The JPY lurched into an aggravated weakening move today after US treasury yields ripped higher on Friday and then followed through higher still in today’s session to start the new week. Friday saw some mixed messages from the Bank of Japan, which endorsed its current dovish strategy and even claimed that a weak JPY remains an economic boost to the economy, while suggesting it is watching the JPY carefully, with Japan’s Ministry of Finance also weighing in against “disorderly” moves. But the BoJ failed to announce a new auction late last week to actually defend the 0.25% yield cap on 10-year JGB’s when the yield level had reached 0.23% already on Thursday, the same level at which a prior operation was announced. Instead, the BoJ waited until today to announce unlimited backing for the 10-yr JGB’s, a move that aggravated fresh declines in the yen. I have a hard time imagining that this can continue at today’s breathtaking pace (at more than 2% devaluation of the JPY at its worst point today) without a strong check from Japanese officialdom. Stay tuned, in the meantime, maximum danger for trading JPY crosses here.

The JPY volatility noted above adds to the disquiet around the nearly frozen USDCNY exchange rate, as the tension builds between within Asia, with AUD and CNY in the strong column and JPY spiraling into the void. As I also noted Friday, China will try to maintain a firm grip on its exchange rate as long as commodity prices are this elevated.

Bank of England Governor Andrew Bailey was out today with “two-way” rhetoric on inflation, as he frets the same themes that were discussed at the most recent BoE meeting, namely the risk that real GDP growth outcomes look poor as incomes won’t keep pace with rising input prices.
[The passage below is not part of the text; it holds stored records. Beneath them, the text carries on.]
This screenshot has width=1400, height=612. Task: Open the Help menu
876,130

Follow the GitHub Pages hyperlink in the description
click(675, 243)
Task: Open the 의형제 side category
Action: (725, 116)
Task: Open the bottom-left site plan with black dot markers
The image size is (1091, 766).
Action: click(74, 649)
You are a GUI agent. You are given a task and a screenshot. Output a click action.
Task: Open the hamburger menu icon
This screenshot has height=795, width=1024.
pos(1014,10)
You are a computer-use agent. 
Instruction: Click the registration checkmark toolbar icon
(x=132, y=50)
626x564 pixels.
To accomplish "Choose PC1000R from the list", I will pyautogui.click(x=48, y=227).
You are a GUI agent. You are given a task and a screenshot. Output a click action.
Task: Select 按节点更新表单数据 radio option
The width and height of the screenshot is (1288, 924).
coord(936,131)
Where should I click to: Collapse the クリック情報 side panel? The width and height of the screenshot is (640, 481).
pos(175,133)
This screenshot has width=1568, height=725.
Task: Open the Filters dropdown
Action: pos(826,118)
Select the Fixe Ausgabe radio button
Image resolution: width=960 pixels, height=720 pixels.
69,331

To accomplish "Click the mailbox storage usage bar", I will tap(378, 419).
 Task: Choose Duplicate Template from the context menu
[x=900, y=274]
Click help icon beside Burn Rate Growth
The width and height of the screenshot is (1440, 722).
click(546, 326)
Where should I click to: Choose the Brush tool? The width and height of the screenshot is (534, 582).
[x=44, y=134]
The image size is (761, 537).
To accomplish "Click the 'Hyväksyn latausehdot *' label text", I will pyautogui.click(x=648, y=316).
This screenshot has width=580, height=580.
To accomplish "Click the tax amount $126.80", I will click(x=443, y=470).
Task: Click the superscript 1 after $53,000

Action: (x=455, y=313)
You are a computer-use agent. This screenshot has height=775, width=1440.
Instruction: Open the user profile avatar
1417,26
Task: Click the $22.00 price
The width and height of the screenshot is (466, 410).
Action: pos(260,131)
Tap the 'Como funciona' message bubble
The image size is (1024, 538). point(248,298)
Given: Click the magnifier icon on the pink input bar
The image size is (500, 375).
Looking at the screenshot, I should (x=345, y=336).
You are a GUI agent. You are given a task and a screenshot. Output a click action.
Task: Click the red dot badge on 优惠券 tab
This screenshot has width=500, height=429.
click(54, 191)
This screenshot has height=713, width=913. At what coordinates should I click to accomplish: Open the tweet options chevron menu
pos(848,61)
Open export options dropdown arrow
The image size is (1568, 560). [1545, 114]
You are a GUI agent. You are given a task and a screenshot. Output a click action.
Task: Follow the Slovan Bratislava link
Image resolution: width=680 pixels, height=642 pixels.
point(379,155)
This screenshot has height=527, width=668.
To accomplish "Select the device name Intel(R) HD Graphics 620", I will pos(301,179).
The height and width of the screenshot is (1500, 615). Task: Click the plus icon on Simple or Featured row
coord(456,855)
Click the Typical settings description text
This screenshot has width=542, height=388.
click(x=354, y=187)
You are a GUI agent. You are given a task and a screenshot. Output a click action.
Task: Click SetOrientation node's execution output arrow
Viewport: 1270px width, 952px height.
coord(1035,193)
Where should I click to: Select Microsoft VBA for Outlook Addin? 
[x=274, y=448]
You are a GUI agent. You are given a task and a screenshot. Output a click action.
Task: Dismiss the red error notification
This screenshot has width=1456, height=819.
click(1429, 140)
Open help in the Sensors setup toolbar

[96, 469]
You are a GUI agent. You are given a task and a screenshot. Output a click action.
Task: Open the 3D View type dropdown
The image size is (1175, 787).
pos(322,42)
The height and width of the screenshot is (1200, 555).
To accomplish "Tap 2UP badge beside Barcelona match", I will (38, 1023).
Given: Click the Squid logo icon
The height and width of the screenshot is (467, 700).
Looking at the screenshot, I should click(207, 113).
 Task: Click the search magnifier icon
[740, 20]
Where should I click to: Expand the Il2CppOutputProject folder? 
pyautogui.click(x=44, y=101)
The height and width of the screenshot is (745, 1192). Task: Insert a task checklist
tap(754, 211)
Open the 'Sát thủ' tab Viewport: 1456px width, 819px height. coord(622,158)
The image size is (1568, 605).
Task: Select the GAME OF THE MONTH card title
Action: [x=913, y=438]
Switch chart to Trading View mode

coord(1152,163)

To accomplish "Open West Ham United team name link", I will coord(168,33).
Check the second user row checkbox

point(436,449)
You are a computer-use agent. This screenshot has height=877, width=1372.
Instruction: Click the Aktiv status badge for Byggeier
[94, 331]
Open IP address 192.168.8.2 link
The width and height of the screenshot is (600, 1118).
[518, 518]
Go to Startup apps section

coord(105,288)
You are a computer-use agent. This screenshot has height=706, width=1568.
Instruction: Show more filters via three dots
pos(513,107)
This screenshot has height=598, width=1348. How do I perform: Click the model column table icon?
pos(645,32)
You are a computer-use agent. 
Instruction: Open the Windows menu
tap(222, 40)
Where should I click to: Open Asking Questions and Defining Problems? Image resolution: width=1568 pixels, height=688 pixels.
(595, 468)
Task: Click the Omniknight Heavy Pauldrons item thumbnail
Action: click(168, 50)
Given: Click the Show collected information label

He is even using the phrase a “real income shock”. The UK forward curve is predicting as series of further rate tightening moves followed by an eventual series of rate cuts beginning sometime next year (!).

The week ahead has a few data points worth tracking, including the US Conference Board Consumer Confidence number tomorrow. Traditionally, the most relevant coincident indicator for this survey has been the job market, which by all accounts is strong in the US, but inflation concerns are mounting and will watch for contagion into this survey after inflation- and purchasing decision related questions in the University of Michigan Sentiment survey have knocked the levels back to the low end of the range since the global financial crisis. Other highlights include the Feb. PCE inflation number on Thursday and the jobs/earnings data for March on Friday.

Chart: GBPJPY
If the Japanese yen is in part being punished for its reliance on commodity imports, investors should also consider the same effects on sterling, as the UK was already running semi-dire trade deficits before this last winter of spiking energy prices, aggravated by the war in Ukraine, made a bad situation worse. As well, “real” interest rates (inflation less policy rates) are far more negative in the UK than in Japan, even if the purchasing power vis-à-vis commodities is currently hitting Japan harder due to its weak currency. This valuation above 160 looks very rich – not that it can’t extend further in the near term, especially if long yields continue higher as well, but watching these JPY pairs closely as the Japanese financial year comes into view on Thursday and as current levels of volatility may soon be unacceptable to Japan’s political leadership.

Source: Saxo Group

Table: FX Board of G10 and CNH trend evolution and strength.
Readings continue to get more extreme – mean reversion risks rising, as noted above.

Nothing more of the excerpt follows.